HST: “Oh, I’d start off with Henry Fielding. I would read writers. You know, I would read Conrad, Hemingway, people who use words. That’s really what it’s about. It’s about using words to achieve an end. And the Book of Revelation. I still read the Book of Revelation when I need to get cranked up about language. I would teach Harrison Salisbury of the New York Times. All the journalists who are known, really, have been that way because they were subjective. . . . I think the trick is that you have to use words well enough so that these nickle-and-dimers who come around bitching about being objective or the advertisers don’t like it are rendered helpless by the fact that it’s good. That’s the way people have triumphed over conventional wisdom in journalism.”
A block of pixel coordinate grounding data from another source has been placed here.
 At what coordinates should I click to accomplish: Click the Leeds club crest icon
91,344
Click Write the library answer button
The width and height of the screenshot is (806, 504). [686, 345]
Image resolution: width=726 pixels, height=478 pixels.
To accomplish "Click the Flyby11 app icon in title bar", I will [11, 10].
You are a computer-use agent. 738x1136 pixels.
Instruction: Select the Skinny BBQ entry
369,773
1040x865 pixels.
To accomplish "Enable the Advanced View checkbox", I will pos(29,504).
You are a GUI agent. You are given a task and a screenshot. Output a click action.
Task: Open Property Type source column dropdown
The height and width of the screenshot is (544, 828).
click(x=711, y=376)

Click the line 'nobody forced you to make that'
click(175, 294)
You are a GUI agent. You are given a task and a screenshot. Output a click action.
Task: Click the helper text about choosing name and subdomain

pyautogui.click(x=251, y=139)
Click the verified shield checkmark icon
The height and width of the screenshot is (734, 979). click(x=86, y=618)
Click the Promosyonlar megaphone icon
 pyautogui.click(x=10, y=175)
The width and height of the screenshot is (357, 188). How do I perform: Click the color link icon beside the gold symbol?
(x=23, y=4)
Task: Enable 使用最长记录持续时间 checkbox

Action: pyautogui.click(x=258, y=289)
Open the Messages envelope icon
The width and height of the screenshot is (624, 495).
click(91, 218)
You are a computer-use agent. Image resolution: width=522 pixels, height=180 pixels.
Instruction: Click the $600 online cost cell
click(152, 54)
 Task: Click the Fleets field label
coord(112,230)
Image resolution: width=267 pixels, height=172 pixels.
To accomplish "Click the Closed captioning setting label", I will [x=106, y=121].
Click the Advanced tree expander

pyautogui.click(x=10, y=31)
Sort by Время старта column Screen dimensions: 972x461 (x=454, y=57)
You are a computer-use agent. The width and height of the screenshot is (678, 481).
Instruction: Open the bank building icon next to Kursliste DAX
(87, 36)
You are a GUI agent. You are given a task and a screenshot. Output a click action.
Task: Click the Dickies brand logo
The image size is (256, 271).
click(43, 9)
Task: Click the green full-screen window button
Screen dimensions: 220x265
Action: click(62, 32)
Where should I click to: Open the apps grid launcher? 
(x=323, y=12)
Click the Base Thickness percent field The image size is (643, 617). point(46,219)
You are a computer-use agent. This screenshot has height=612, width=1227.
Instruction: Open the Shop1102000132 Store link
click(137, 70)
—from “Writing on the Wall: An Interview with Hunter S. Thompson,” by Matthew Hahn, in the Atlantic Online (1997), in Conversations with Hunter Thompson.

While becoming part of the story can get you to the heart of some substantial material, drugs and liquor in themselves aren’t inspirational. Hunter’s process and mystique won’t necessarily unlock creativity for other writers. His gonzo journalism can’t be pinned down—it retains mystery and power. The world doesn’t need would-be Hunters posing with cigarette holders and glasses of Chivas, mimicking Hunter’s exterior style. What is truly needed? Originality; talent; timely, well-chosen material; insight; ethics; and a power of expression in synch with our new time of challenges and unpredictability.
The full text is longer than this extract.